Problem with naive bayes

hugo_ghahugo_gha Member Posts: 5 Contributor I
edited December 2018 in Help

Hi, 

 

I am trying to use a Naive Bayes model to train my sentiment analysis, but when I try to apply the model to my scoring set I get the following error:

 

"The learned model "Simple Distribution" does not support the parameter "create_view". Some models support parameters for the predictions of values. This model does not support the given parameter". 

 

I would love it if someone can help me with this. Thanks!

Answers

  • FBTFBT Member Posts: 106 Unicorn

    Does your test set have the same characteristics (number of attributes and attribute types) as your training set? 

  • hugo_ghahugo_gha Member Posts: 5 Contributor I

    Thanks for the response. It does. My training set has 2 columns, one for the text I´m analyzing and one for the sentiment.

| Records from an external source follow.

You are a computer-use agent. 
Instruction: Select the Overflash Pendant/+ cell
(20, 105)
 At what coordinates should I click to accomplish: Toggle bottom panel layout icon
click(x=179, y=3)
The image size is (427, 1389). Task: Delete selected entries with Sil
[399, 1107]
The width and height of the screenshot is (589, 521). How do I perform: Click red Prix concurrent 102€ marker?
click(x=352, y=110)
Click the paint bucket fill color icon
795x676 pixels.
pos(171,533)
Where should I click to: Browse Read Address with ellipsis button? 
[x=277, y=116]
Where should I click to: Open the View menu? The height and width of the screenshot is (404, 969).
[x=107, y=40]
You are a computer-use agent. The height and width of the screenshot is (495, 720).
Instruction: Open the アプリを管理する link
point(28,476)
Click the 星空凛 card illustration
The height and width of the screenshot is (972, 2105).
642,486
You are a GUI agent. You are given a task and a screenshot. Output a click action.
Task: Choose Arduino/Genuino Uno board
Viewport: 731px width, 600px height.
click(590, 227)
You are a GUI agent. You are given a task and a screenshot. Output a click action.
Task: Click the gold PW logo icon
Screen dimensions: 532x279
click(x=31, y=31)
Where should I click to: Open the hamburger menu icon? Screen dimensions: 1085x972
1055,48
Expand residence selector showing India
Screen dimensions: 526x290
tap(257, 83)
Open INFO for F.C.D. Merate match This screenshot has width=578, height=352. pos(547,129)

The test set is a different data set that has the same columns, one for the text and one for the sentiment. The sentiments for my test set are fake, tho. What I really want to do is to predict the sentiment of my test set based on the trained model and keep the predicted labels.

     

  • FBTFBT Member Posts: 106 Unicorn

    It is a bit difficult to figure out why you get the error, without seeing your process. Is the error already occuring during training of the model or only when you try to apply the trained model to the test data? If it is the latter, it would indicate that you are feeding your model data that is somehow different than the training data.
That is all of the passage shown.